Кованда и одноглазый, сидевшие у стола, ничего ей не ответили и даже не пожелали покойной ночи. Знали они, что все равно бедная женщина не будет спать, пока не дождется сына. Ведь она и из кухни ушла только потому, что слишком тяжело ей было смотреть на напряженные лица мужа и гостя, слишком невыносимой стала для нее гнетущая тишина с медленным тиканьем часов…
После ухода пани Рогушевой мужчины немного оживились. Присутствие строгой хозяйки связывало их: ни покурить сколько хочется, ни поговорить по душам. Три бесконечно долгих часа просидели они под ее надзором, не смея поделиться своими тревогами, перебрасываясь пустыми фразами и томясь мучительным ожиданием. Выкурили они за это время самую малость. Теперь другое дело.
Первым, подавая пример, задымил набивной папиросой одноглазый сапожник. За ним расшуровал свою носогрейку Кованда. Кухня быстро наполнилась сизыми облаками дыма.
— Вы, пан Рогуш, не сердитесь. Вижу, что надоел я вам за весь вечер. Но домой я, право, не могу пойти. Что я жене скажу про Оленьку? Что?..
— А я ведь не гоню вас, пан стражмистр! Сидите! Мне все равно ждать нужно… А Гонзу своего проучу за самовольство, крепко проучу! Ишь стервец! Мало того, что сам полез куда не надо, так еще и девчонку потянул за собой!..
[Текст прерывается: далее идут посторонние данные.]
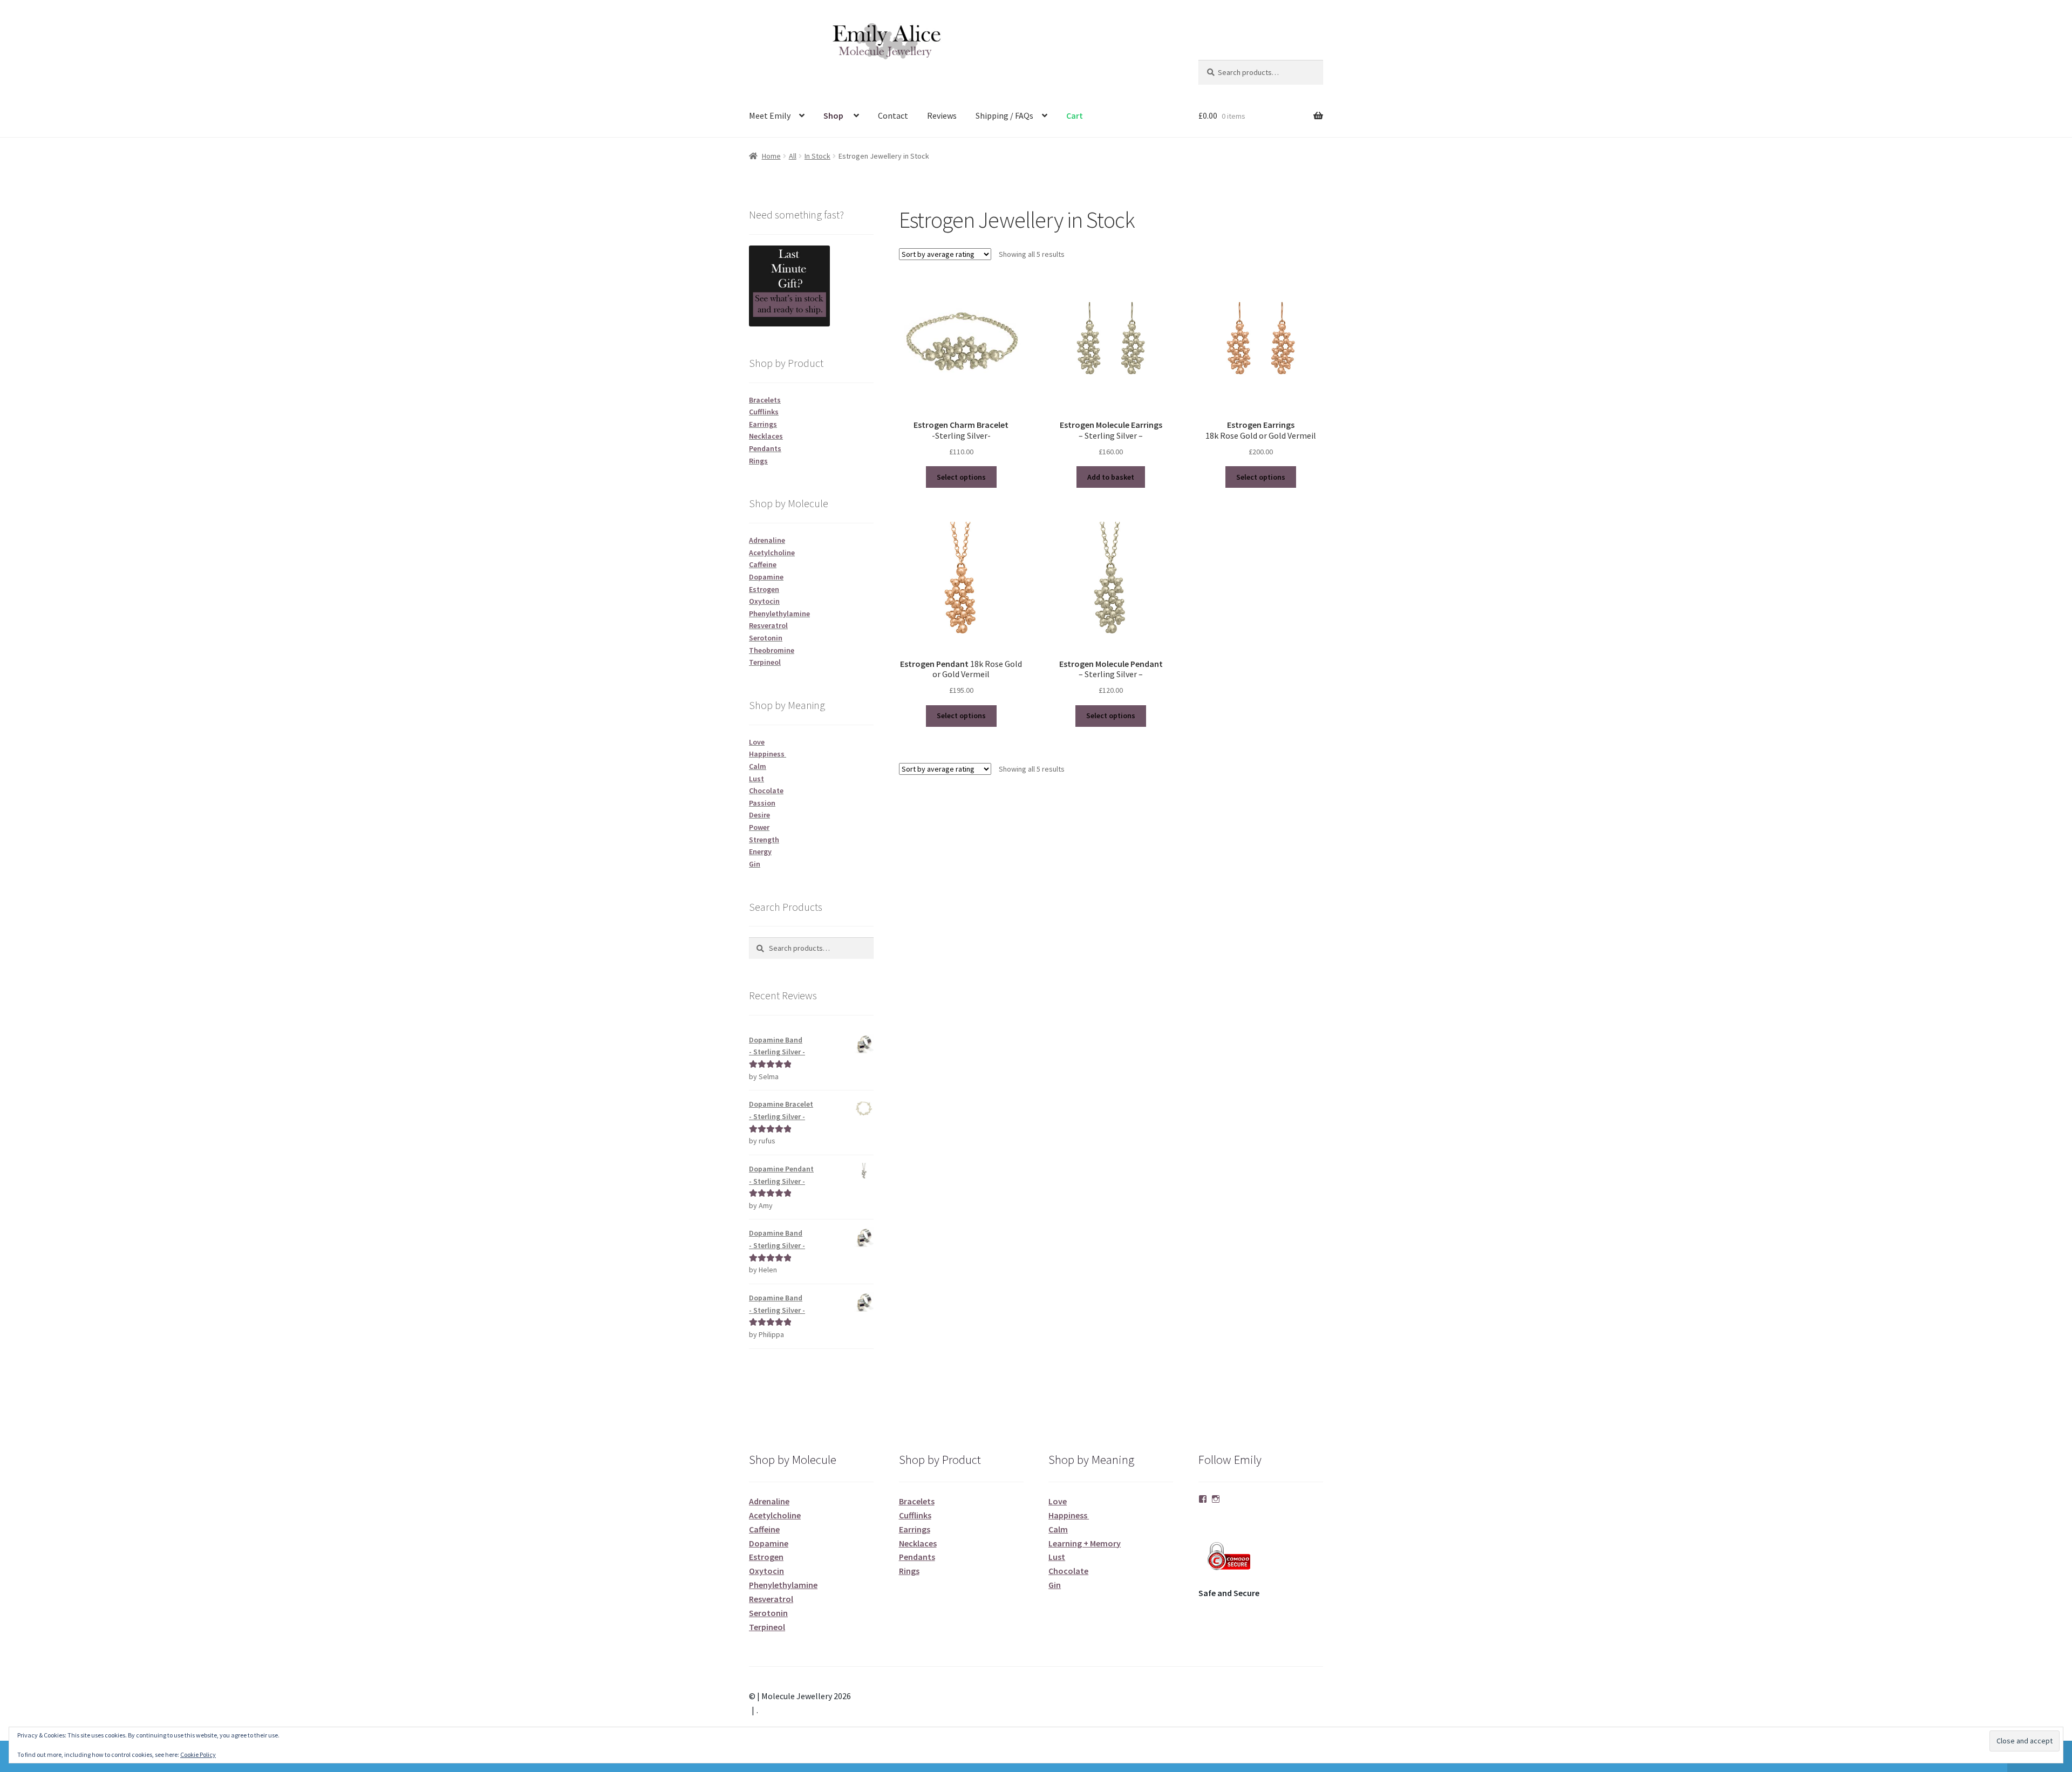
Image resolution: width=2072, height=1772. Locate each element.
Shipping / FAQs (1004, 115)
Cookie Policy (198, 1754)
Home (771, 156)
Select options (961, 477)
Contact (893, 115)
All (792, 156)
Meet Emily (769, 115)
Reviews (942, 115)
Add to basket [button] (1110, 477)
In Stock (817, 156)
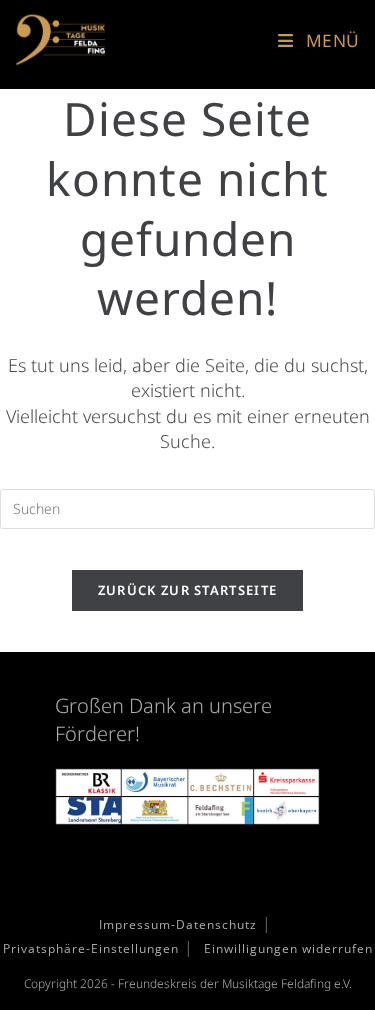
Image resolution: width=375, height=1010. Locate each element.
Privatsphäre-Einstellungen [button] (91, 948)
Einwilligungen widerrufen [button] (288, 948)
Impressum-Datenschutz (178, 924)
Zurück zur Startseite (187, 590)
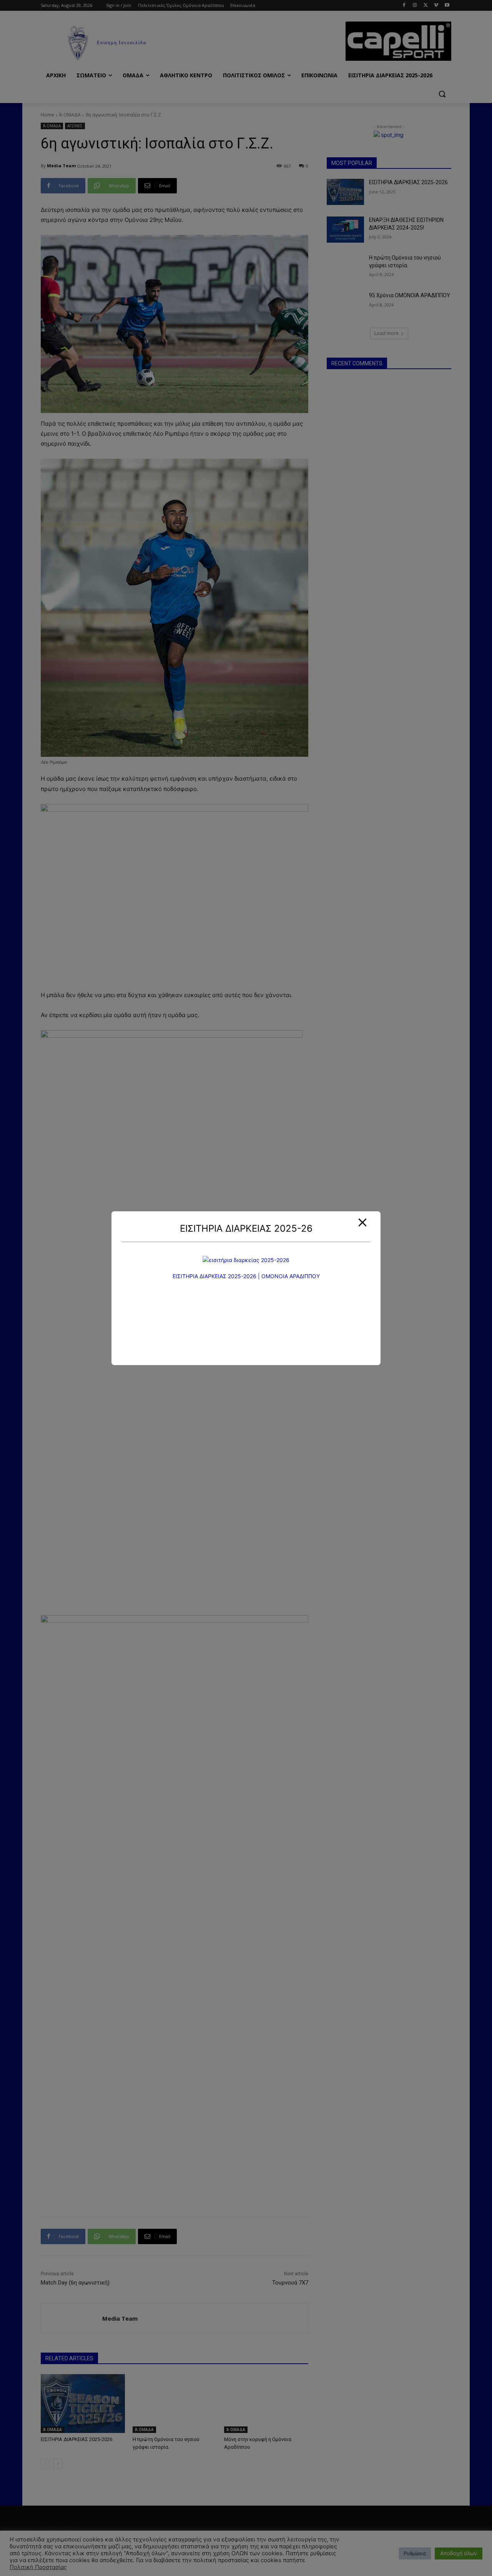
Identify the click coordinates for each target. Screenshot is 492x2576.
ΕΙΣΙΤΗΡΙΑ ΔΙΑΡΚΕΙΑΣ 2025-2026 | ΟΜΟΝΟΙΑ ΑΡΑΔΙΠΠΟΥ (246, 1276)
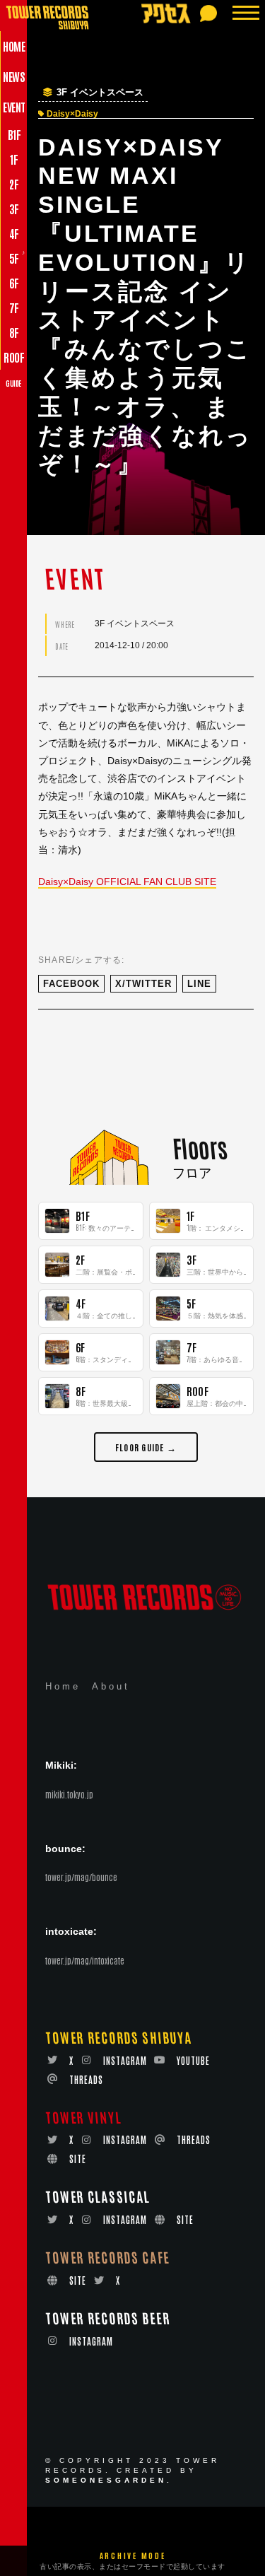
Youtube (193, 2060)
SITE (77, 2159)
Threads (86, 2079)
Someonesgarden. (108, 2480)
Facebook (71, 983)
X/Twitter (143, 983)
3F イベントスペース (100, 93)
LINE (199, 983)
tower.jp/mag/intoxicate (84, 1960)
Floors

— Э-э, оставьте, пан Рогуш, не говорите так! За что его наказывать-то? Парень поступил правильно. Сделал то, что нам самим следовало сделать… Ольгу он не уводил. Та, наверно, сама вызвалась идти вместе с ним. Она у меня знаете какая! Да что тут говорить! Только бы все обошлось, только бы они вернулись живы да здоровы…
— Балуем мы их слишком, воли много даем! Оно, конечно, время такое. Война, оккупация и прочее. Дети слишком быстро вырастают, слишком рано начинают понимать… Пытаются сами решать… А силенок-то мало, головы-то чересчур горячие. Мы и сами еле справляемся…
— Не согласен я с вами, никак не согласен! — с неожиданной резкостью возразил Кованда.
— В чем же вы не согласны со мной, пан стражмистр? — ухмыльнулся одноглазый.
— В том и не согласен, что придерживать нужно нашу молодежь да направлять! Не всегда это хорошо, пан Рогуш, и не всегда правильно! Взять хотя бы мою Ольгу. Я ведь как на нее до сегодняшнего дня смотрел? Девчонка, егоза, наряды там, зеркало, подружки, то да се. Думал, что она и не сознает, в какой живет обстановке, не понимает, что теперь происходит в мире. А на поверку оказалось, что сознает даже лучше меня: и видит, и понимает, и чувствует, и расценивает острее, правильнее, чем я. Вы бы послушали, как она отчитывала меня за Мирека Яриша, за службу мою проклятую! Предателем обозвала, изменником родины! Слыхали такое? А Мирек? Возьмите Мирека. Он ровесник моей Ольге. Мальчишка! А забрали у него родителей, думаете, скис? Ничуть не бывало! Как он с Оленькой говорил… Оружие, говорит, раздобуду, к партизанам в горы уйду! А вы «придерживать, направлять»!.. Не согласен я с вами! У таких детей, как ваш Гонза, как Мирек Яриш да Оленька моя, нам с вами учиться следует. Да, пан Рогуш, учиться!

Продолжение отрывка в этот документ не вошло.